----- Entries provided -----

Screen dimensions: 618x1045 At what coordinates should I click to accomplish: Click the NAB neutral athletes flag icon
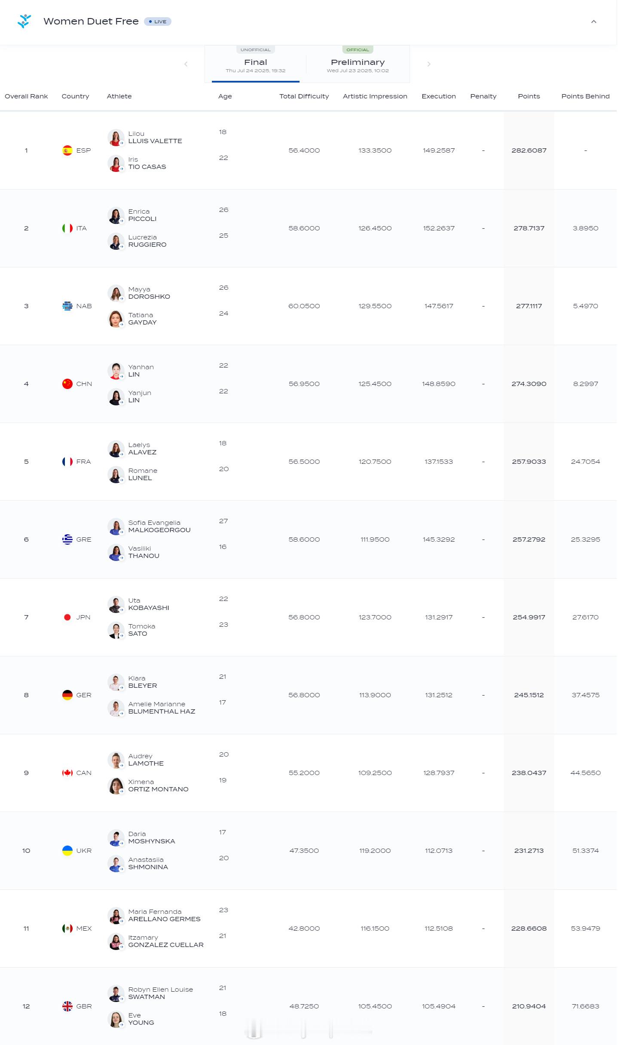click(x=67, y=306)
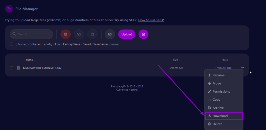
Task: Tick the select-all checkbox beside the path
Action: point(11,44)
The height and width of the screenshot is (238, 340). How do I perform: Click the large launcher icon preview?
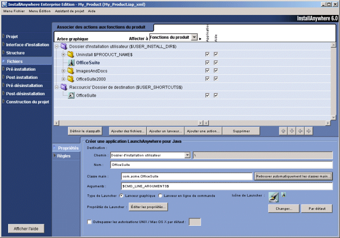[273, 197]
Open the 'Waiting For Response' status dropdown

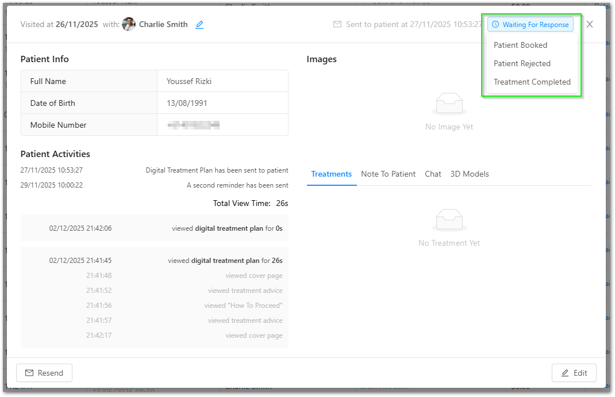click(530, 25)
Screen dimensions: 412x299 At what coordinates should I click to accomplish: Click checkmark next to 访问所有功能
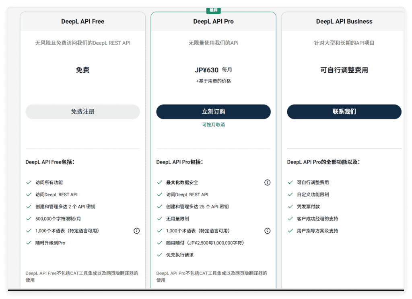click(x=29, y=182)
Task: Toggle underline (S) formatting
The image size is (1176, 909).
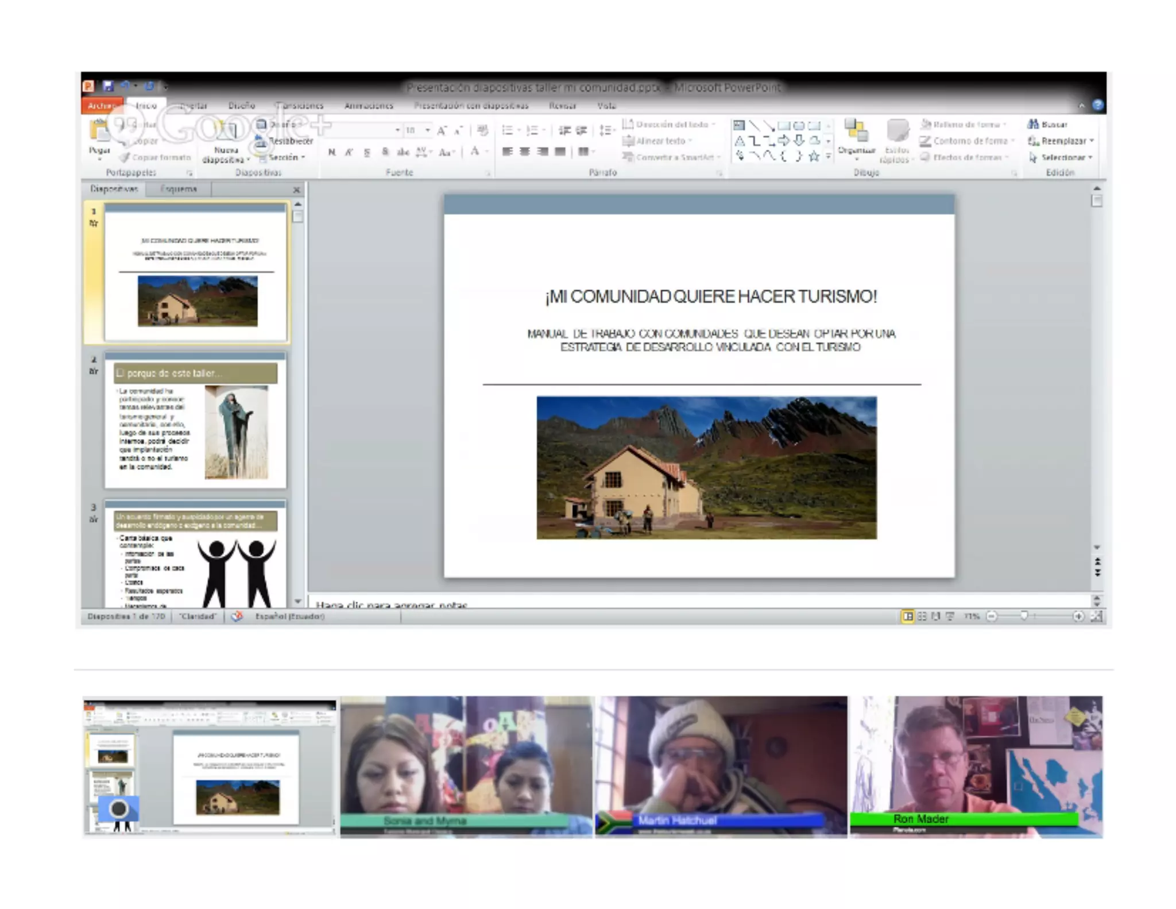Action: click(x=367, y=152)
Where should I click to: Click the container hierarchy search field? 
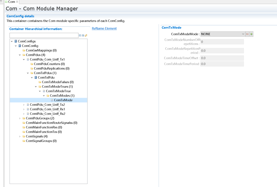[44, 35]
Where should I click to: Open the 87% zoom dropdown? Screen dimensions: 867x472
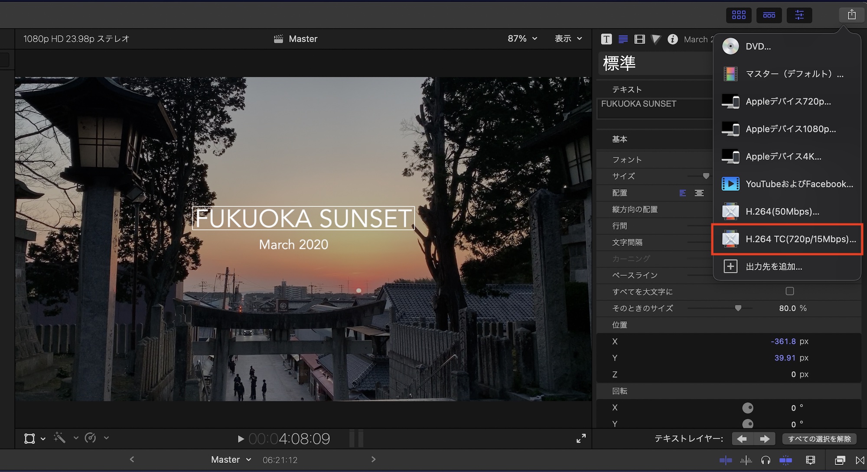point(522,39)
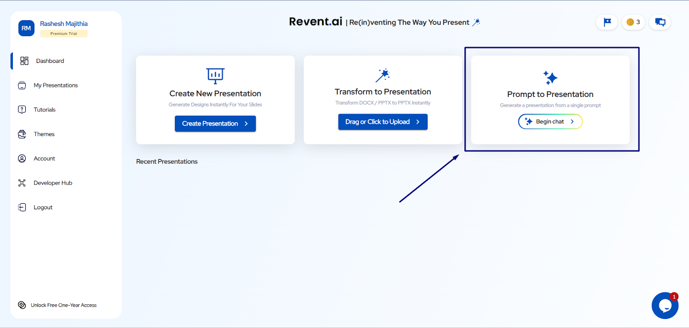The image size is (689, 328).
Task: Click the magic wand Transform icon
Action: pyautogui.click(x=382, y=75)
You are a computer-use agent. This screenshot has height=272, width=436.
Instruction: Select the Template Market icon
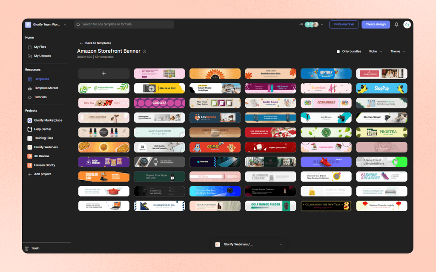pyautogui.click(x=29, y=88)
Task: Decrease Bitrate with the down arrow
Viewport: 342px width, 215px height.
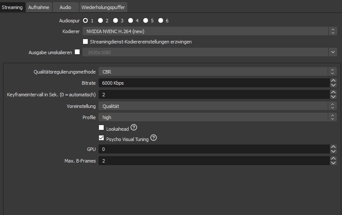Action: [x=333, y=85]
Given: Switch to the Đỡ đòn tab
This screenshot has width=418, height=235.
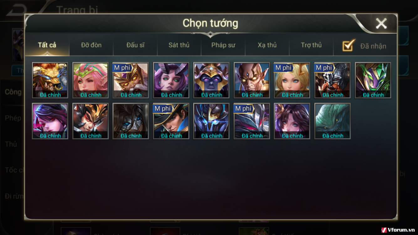Looking at the screenshot, I should point(91,45).
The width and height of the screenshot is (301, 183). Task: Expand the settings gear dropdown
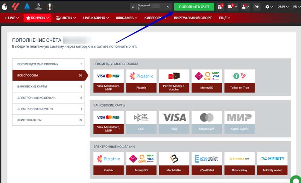tap(269, 7)
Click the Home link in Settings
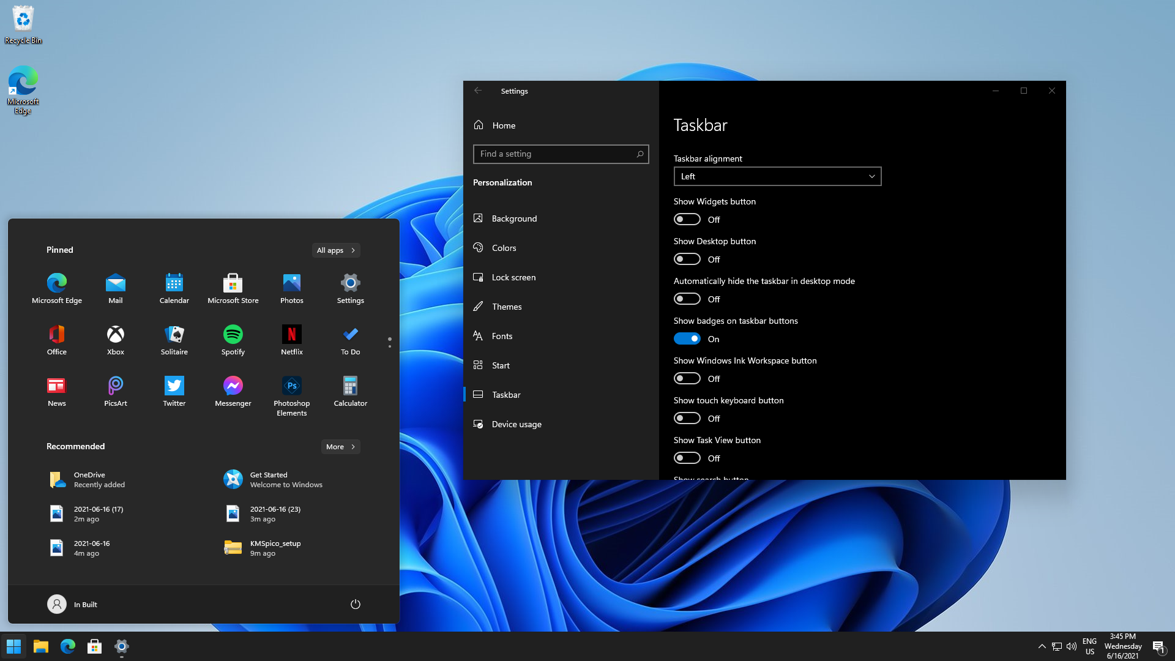Image resolution: width=1175 pixels, height=661 pixels. (x=503, y=125)
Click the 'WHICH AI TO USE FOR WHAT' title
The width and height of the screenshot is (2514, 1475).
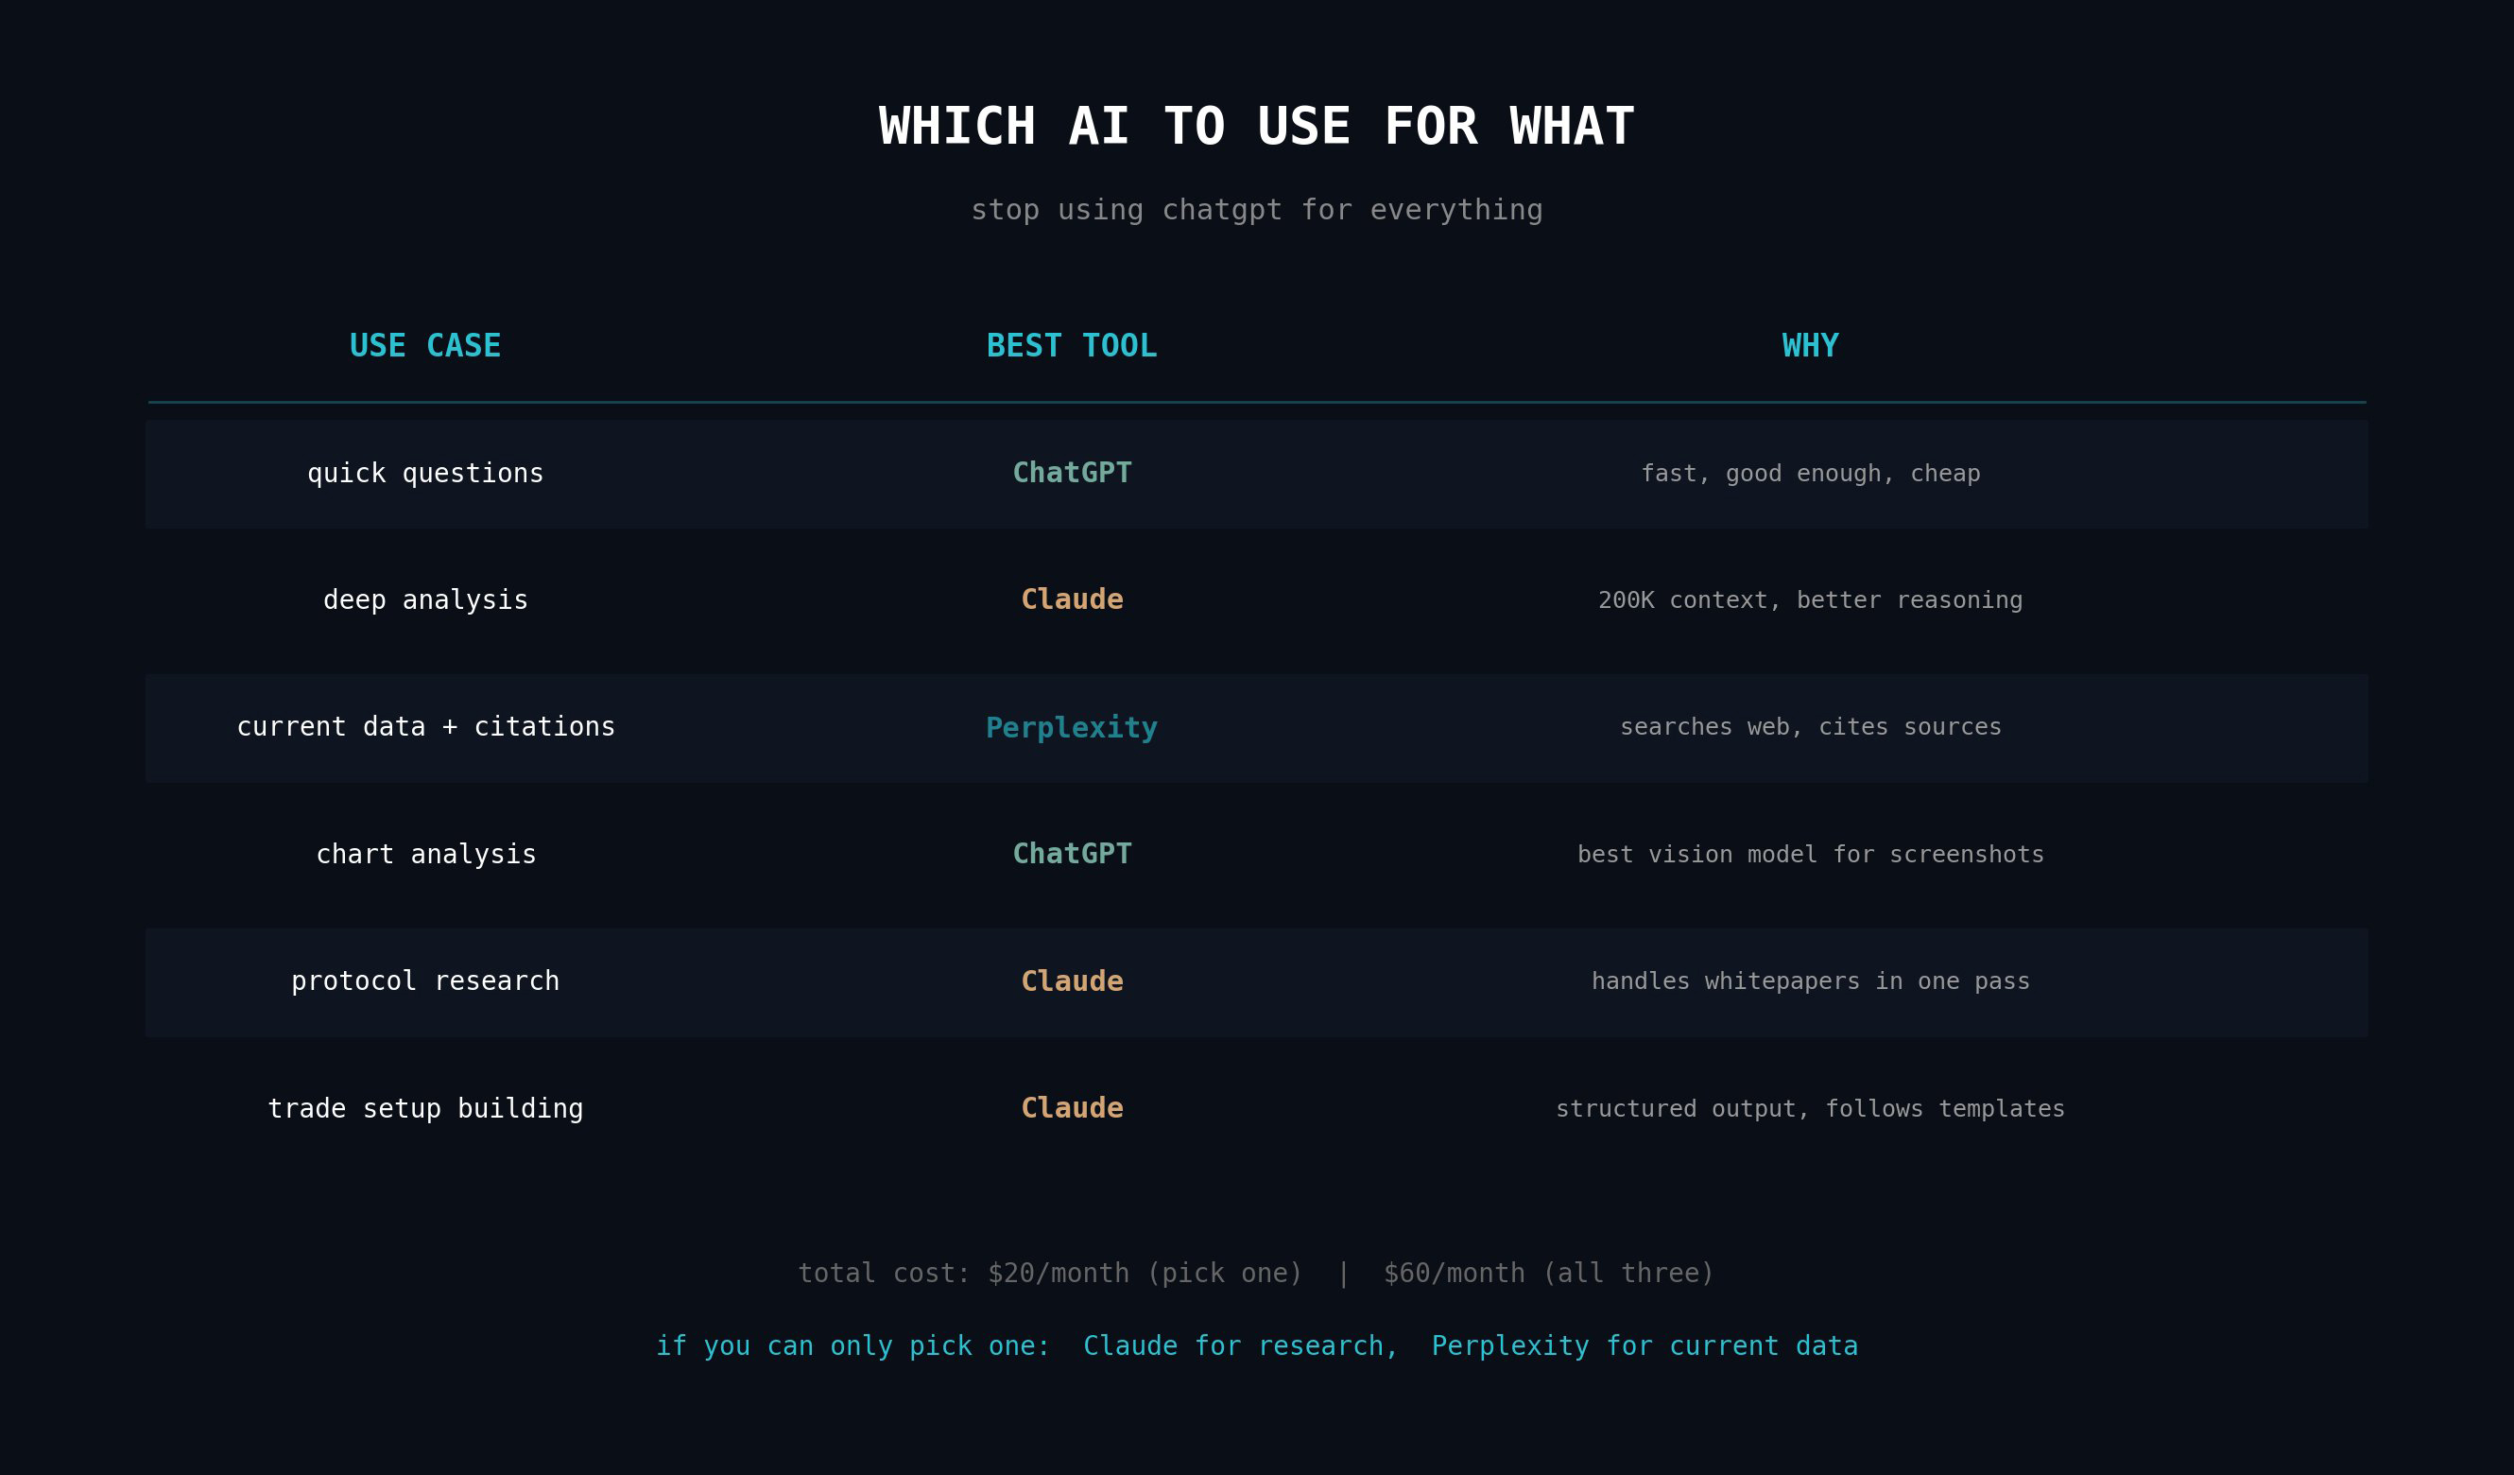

-----

#### [Set problem]
Can you set out every line of the listing above as a numbered list, skipping blank lines and leaving the pictures out?

#### [Solution for this problem]
1. Screen dimensions: 618x1045 At what coordinates should I click to accomplish: Click the NAB neutral athletes flag icon
2. click(x=67, y=306)
3. Task: Tick the select-all checkbox beside the path
4. Action: point(11,44)
5. The height and width of the screenshot is (238, 340). How do I perform: Click the large launcher icon preview?
6. [273, 197]
7. Open the 'Waiting For Response' status dropdown
8. click(530, 25)
9. Screen dimensions: 412x299 At what coordinates should I click to accomplish: Click checkmark next to 访问所有功能
10. click(x=29, y=182)
11. Task: Toggle underline (S) formatting
12. The image size is (1176, 909).
13. Action: click(x=367, y=152)
14. Where should I click to: Click the container hierarchy search field? 
15. [44, 35]
16. Where should I click to: Open the 87% zoom dropdown? Screen dimensions: 867x472
17. point(522,39)
18. The image size is (689, 328).
19. Task: Click the magic wand Transform icon
20. Action: pyautogui.click(x=382, y=75)
21. You are a computer-use agent. This screenshot has height=272, width=436.
22. Instruction: Select the Template Market icon
23. pyautogui.click(x=29, y=88)
24. Task: Decrease Bitrate with the down arrow
25. Viewport: 342px width, 215px height.
26. Action: [x=333, y=85]
27. Given: Switch to the Đỡ đòn tab
28. This screenshot has width=418, height=235.
29. Looking at the screenshot, I should point(91,45).
30. The width and height of the screenshot is (301, 183). Task: Expand the settings gear dropdown
31. tap(269, 7)
32. Click the Home link in Settings
33. Image resolution: width=1175 pixels, height=661 pixels. (x=503, y=125)
34. Click the 'WHICH AI TO USE FOR WHAT' title
35. The width and height of the screenshot is (2514, 1475).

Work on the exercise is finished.